Sim, da ralé, pois as mesmas famílias que vêem seus filhos tornarem-se “lagartos” do PCC, assistem atônitas à impunidade no Congresso Nacional. Apenas no ano de 2005, foram gastos mais de R$ 10 bilhões de reais em emendas e acertos extra-orçamentários. O país gastou com seus congressistas, de forma pouco republicana, o mesmo montante do lucro líquido da Petrobras. Vendo isto acontecer e ser noticiado diariamente em rede nacional, mesmo sabendo que não se sabe da missa a metade, fica impossível convencer a um jovem a aceitar impassível uma expectativa de vida, oscilando entre o subemprego e o salário mínimo.
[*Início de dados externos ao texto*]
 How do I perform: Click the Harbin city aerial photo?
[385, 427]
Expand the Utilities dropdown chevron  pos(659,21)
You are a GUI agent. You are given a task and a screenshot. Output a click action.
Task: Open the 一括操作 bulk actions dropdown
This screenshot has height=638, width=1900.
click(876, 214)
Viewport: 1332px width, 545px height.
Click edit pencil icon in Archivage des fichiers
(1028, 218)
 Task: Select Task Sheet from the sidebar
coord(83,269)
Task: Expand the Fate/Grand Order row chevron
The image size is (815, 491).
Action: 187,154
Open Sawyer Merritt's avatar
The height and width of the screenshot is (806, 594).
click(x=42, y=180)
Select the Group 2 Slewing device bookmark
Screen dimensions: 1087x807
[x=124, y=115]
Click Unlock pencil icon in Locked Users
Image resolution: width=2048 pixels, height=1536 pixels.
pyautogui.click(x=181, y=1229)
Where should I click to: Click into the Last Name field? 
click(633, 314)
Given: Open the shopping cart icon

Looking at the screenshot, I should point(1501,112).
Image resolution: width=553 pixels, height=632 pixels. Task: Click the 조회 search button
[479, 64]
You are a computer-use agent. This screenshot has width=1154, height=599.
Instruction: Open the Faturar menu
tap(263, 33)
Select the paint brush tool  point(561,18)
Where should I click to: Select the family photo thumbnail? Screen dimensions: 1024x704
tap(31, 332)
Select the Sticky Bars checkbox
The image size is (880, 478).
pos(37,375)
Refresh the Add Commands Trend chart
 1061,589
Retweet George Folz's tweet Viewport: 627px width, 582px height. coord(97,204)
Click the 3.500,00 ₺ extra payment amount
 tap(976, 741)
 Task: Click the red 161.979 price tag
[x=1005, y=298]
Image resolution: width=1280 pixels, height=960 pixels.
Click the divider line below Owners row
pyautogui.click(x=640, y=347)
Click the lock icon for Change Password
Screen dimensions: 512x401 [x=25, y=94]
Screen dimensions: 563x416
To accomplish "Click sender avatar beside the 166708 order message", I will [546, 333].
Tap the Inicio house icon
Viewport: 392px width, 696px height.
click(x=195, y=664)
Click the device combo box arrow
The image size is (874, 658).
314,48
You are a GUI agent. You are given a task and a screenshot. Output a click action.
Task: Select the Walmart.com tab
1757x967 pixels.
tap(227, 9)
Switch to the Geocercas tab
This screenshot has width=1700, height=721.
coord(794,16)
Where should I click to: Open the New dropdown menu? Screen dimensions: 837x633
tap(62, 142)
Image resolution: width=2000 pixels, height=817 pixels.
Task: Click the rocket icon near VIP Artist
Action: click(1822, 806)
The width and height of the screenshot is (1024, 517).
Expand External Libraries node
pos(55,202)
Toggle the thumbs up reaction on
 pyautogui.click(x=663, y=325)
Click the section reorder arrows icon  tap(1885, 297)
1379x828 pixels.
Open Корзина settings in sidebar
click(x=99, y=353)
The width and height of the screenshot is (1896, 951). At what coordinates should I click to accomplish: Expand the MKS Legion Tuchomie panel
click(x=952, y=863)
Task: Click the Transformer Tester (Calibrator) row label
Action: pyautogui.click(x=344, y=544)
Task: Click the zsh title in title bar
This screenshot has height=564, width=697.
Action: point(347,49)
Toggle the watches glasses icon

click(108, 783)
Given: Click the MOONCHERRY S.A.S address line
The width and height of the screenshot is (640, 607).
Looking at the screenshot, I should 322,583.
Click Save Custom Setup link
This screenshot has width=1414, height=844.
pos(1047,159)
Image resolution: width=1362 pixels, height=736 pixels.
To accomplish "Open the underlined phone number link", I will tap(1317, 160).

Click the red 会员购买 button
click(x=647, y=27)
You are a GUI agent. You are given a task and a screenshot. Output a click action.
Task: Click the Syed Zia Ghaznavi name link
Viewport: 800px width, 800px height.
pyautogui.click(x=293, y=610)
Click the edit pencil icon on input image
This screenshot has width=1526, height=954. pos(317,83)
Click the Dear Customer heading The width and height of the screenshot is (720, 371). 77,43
Quanto maior a opressão e a barbárie, mais duras serão as formas de resistência. A reação do PCC é semelhante a do extinto Cartel de Medellín. Quando a cúpula de Pablo Escobar Gaviria foi executada, “tudo voltou ao normal” em solo colombiano. Assim, extinta a anomalia do crime organizado por pessoas de origem pobre, bastava entregar este “setor informal da economia” aos aristocratas do Cartel de Cáli. Tudo está “tranqüilo”, ninguém importuna o crime de colarinho branco e há consenso no interior das elites dirigentes colombianas.
- “Será esta a paz desejada pelas elites brasileiras?”